─── Dataset records

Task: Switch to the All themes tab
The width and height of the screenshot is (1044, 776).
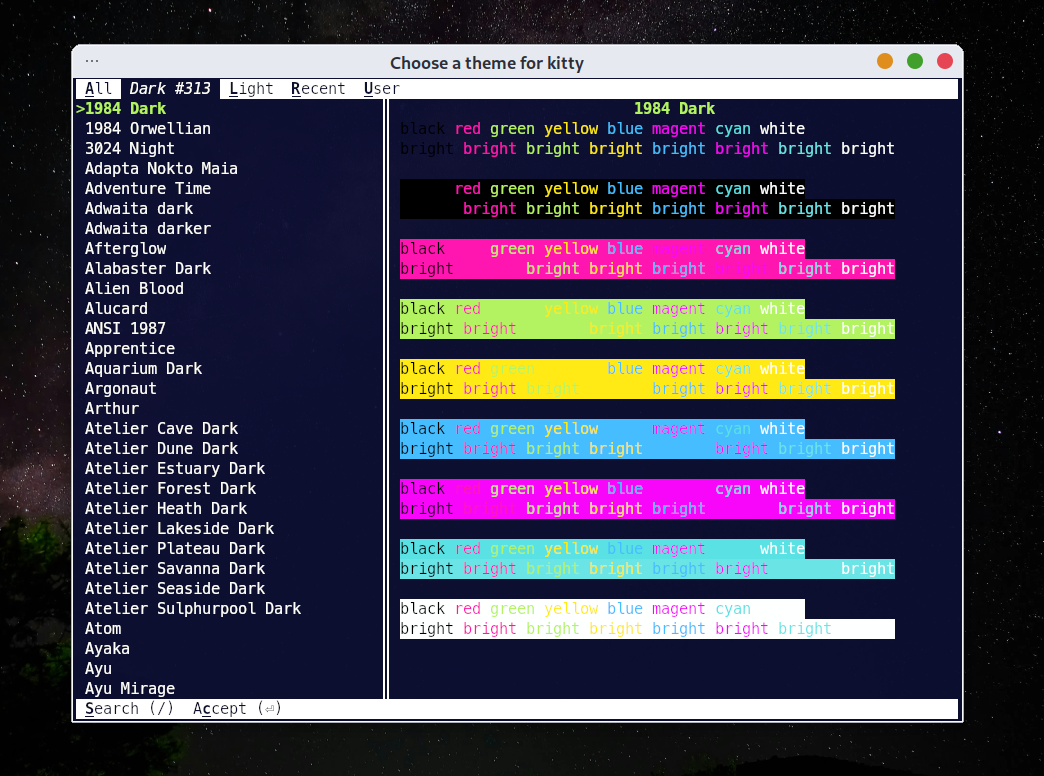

──────
─── Dataset records

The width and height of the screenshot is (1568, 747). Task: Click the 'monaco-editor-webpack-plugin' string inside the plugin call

──────
─── Dataset records

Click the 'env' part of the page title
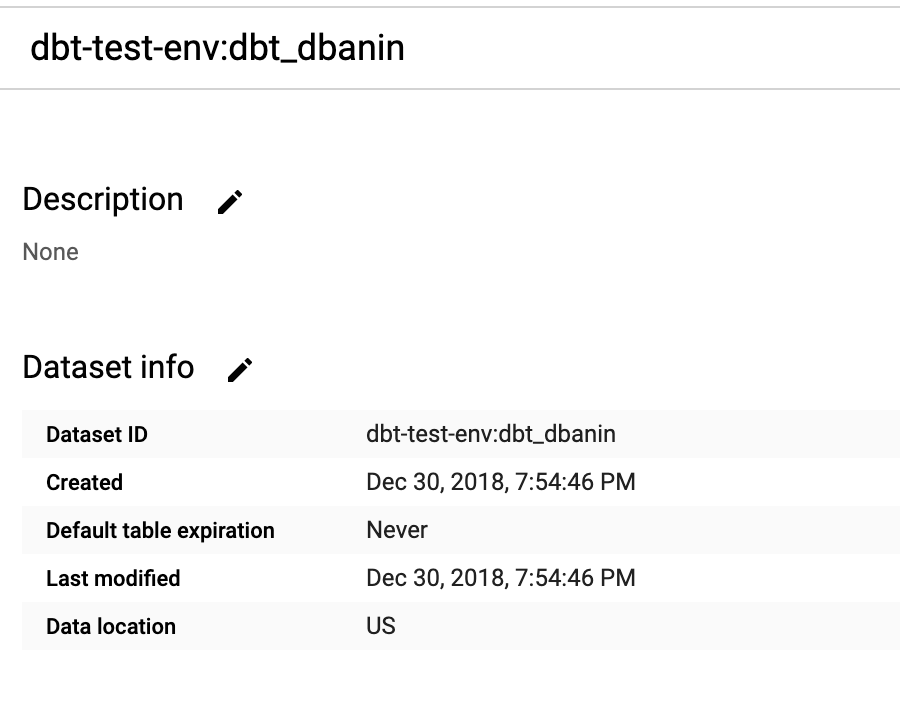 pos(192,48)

──────

Starting at the line above that contains "Task: Switch to the All themes tab", repeat each line exactly up to and including the line that contains "The width and height of the screenshot is (1044, 776).", and stop there.

Task: Switch to the All themes tab
The width and height of the screenshot is (1044, 776).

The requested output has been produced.